Wednesday, October 25, 2023

Disco Came and Disco Went

I remember the 70s as a glorious time, with the musical beat accelerating as the years passed. I adopted disco music as my favorite, so I was crushed when people dropped it like a hot potato. Then a funny thing happened. The music was back in two years, led by Michael Jackson, but by universal agreement no one called it disco anymore. The music morphed into House and EDM, and thrives today in many guises. 

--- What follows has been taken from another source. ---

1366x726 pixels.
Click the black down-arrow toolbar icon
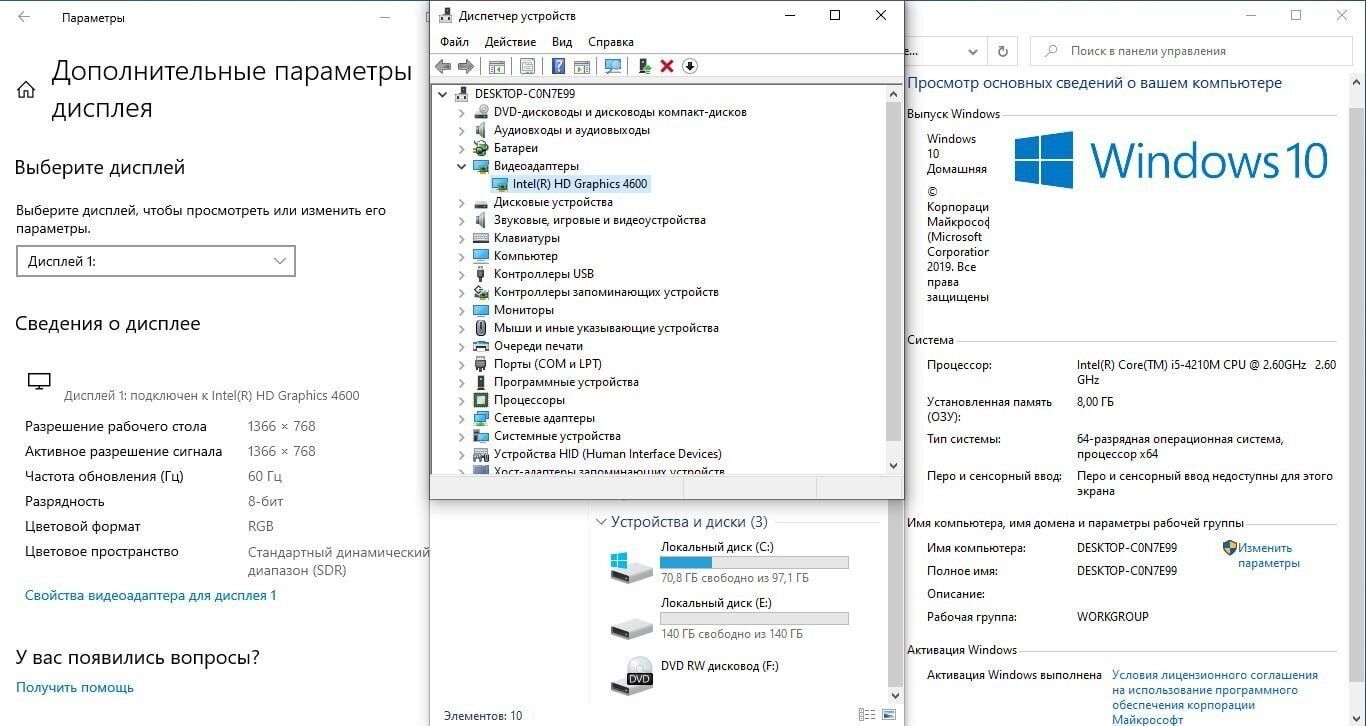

My favorite disco memory was dancing away in a club in 1979 when someone stepped on the back of my foot. I figured I was dancing too close to the person behind me, so I started dancing across the floor. To my surprise, the pain on the back of my foot only intensified. I finally looked down and was shocked. The woman behind me had stepped into my shoe, with the thin needle of her stiletto fitting snugly between my sock and the inside of my shoe. As I started shuffling across the floor I wrenched her shoe off her foot and she came limping angrily after. I tried to present her shoe to her a la Cinderella, but she wasn’t interested.
But for a few flashy years in the 1970s, disco was the dominant force in the entertainment and nightclub scenes, with Dingbat’s, Bistro, Faces and dozens of other clubs dotting the Chicago area, mirrored balls spinning over packed dance floors.
The program argues persuasively that disco was born of a time — ”a decade of fear” — in a country suffering soaring unemployment, rising gas prices, factory closures and other ills. At the same time, Black Americans, Latinos, women and gay people were eager to have recognition and cultural prominence. Disco represented a liberation of sorts, offering freewheeling oases where the marginalized could express their energies. The beats were catchy, the lyrics fervent and the scene flamboyant. Discos were places of self-expression, relatively safe and undeniably lively. They sprouted across the land.
And the scene skyrocketed when John Travolta hit the sidewalks, dance floors and movie screens in 1977′s “Saturday Night Fever.” That same year the famous Studio 54 opened in New York City.
By then, disco was firmly mainstream, with almost half the radio stations in the U.S. playing the music. But not WLUP-FM and its leading disc jockeys, Steve Dahl and Garry Meier. Dahl had come to that station only months before, fired from his former radio home at WDAI-FM, when it went all disco all the time. Proudly anti-disco, Dahl was paired with like-minded Meier and the pair concocted a promotional event as a way for listeners to express their distaste for disco.